55. Marquise Brown (Baltimore Ravens) – Brown is currently out for an undisclosed amount of time with a hamstring injury, casting doubt on his early-season outlook. Brown could be a bargain if he returns quickly from his injury, but don’t forget about the struggles of his 2019 season. Brown caught a combined six passes for 55 yards and a touchdown from Weeks 8-11, and while he rebounded down the stretch, it was mainly due to a hot streak of touchdowns. With first-round rookie Rashod Bateman and free agent Sammy Watkins in town, Brown will have the most competition of his career in 2021. Once hoped to be a devastating deep threat, Brown ranked 62nd in yards per target last year. Maybe a better supporting cast will help him back into that preferred role, but his hamstring injury is a concern, and I’ll be passing on him until we have more information.


56. Michael Thomas (New Orleans Saints) – Thomas looks set to miss the first six weeks of the season after undergoing ankle surgery, a big blow to a thin Saints’ receiver group. Roster spots are too valuable in most league types to hold onto Thomas for that long, as that could be the difference between having a spot on your bench for this year’s James Robinson. combined with the fact that this is now two straight years with a major injury, and I’ll let someone auto-draft Thomas when they time out.


Tier 7


57. Allen Lazard (Green Bay Packers) – I was starting to get excited about Lazard again until the Packers traded for Randall Cobb. Now with Cobb and rookie pass-catcher Amari Rodgers joining Robert Tonyan and Valdes-Scantling, there’s just too much competition for the scraps left behind after Adams is done eating. Lazard has shown ability when healthy and enters just his age 25 season, but we need too many things to break right for a big season.
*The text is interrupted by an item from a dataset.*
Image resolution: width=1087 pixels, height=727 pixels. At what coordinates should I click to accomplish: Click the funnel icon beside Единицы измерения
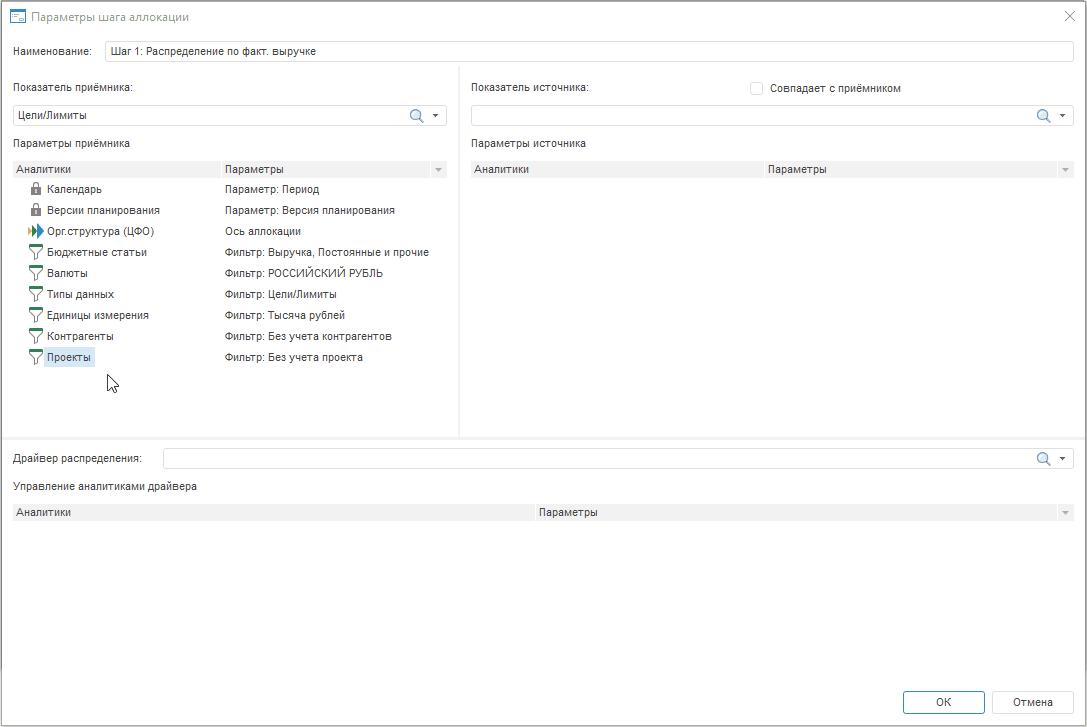36,315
58. Darnell Mooney (Chicago Bears) – There’s plenty of hype around Mooney in fantasy circles, but I’m not ready to buy in for redraft leagues. His 98 rookie year targets were impressive, but his 10.3 yards per reception and 62% catch rate were not. I expect more of the same if Andy Dalton is starting, and even if Justin Fields gets the nod, I’m not sure he’s ready to support two fantasy-relevant receivers right off the bat.


59. Gabriel Davis (Buffalo Bills) – Davis had an excellent 9.7 yards per target, ranking 15th among qualified receivers last year. But he needs some polish before he can become more than a big-play threat, and the signing of Sanders shows that Buffalo isn’t quite ready to hand this job to Davis. I love the 22-year-old in dynasty leagues, but this is likely a year too early in redraft.


60. DeVonta Smith (Philadelphia Eagles) – Smith suffered a sprained MCL in his knee and is currently week-to-week. The first-round rookie is in an uncertain spot anyway with Jalen Hurts at quarterback, and now he loses valuable developmental time. It’s wait-and-see mode for now, but I won’t be spending redraft capital on Smith until we hear good news.